[Supplied material]

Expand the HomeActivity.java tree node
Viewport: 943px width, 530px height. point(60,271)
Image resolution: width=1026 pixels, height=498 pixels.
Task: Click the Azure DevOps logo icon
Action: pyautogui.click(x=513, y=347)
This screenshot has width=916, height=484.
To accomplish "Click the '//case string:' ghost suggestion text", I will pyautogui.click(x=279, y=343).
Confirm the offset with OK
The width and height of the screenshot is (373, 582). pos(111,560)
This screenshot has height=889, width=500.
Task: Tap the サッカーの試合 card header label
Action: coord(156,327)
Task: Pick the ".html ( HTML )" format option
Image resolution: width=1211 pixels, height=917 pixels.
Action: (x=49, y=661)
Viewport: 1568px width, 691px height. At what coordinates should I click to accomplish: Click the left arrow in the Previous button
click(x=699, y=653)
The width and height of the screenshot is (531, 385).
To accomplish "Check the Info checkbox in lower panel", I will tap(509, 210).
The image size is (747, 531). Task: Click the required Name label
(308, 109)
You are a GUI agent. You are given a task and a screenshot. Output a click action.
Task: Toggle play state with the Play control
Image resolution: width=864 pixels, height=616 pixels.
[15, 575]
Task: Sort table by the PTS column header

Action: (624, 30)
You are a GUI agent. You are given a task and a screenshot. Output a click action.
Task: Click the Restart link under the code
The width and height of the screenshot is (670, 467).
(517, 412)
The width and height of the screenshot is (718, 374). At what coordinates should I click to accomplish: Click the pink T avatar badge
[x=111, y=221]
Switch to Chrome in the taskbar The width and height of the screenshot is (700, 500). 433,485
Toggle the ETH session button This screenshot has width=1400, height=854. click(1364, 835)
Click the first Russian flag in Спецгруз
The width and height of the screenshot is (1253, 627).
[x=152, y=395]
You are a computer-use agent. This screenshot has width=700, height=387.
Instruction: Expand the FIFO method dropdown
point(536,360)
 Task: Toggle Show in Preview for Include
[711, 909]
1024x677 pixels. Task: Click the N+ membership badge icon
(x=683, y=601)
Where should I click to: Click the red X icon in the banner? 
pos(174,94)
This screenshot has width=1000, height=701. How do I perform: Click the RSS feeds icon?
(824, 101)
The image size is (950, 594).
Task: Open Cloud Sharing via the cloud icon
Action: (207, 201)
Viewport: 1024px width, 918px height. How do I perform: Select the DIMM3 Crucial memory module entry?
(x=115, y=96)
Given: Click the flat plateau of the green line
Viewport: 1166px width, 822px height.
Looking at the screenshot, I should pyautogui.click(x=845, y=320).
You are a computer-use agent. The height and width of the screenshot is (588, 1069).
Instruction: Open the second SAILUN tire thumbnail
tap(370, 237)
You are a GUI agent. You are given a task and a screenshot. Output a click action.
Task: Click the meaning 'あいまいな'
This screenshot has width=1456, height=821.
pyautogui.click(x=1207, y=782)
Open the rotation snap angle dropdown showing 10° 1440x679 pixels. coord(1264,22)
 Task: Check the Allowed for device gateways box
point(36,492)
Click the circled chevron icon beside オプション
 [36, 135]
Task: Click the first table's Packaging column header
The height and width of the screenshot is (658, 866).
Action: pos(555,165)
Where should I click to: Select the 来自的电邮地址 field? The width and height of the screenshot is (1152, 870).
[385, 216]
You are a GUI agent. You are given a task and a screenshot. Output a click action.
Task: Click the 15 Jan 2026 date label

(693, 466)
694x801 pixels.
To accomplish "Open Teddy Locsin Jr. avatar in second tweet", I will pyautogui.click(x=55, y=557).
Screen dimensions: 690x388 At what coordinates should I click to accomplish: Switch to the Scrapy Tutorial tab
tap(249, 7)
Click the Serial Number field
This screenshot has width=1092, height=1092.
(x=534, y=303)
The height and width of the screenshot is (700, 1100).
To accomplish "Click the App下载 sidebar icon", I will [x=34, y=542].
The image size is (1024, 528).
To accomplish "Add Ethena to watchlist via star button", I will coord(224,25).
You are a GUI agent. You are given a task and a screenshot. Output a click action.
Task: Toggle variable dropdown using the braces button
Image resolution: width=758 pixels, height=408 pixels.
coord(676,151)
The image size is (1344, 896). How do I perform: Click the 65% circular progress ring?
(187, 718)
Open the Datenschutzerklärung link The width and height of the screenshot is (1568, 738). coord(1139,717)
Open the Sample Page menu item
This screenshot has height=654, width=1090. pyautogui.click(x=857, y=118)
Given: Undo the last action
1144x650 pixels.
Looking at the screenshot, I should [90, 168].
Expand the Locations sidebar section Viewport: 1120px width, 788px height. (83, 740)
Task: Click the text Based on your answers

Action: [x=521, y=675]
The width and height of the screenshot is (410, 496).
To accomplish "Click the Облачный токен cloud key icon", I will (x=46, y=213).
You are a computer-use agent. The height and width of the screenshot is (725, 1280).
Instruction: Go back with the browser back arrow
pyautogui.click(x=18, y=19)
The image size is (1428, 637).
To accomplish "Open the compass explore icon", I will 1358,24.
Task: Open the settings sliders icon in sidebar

[What is being asked]
Find every line in the records that uses the string "link", then copy it.

[Response to this task]
Task: Click the Restart link under the code
Open the Datenschutzerklärung link The width and height of the screenshot is (1568, 738). coord(1139,717)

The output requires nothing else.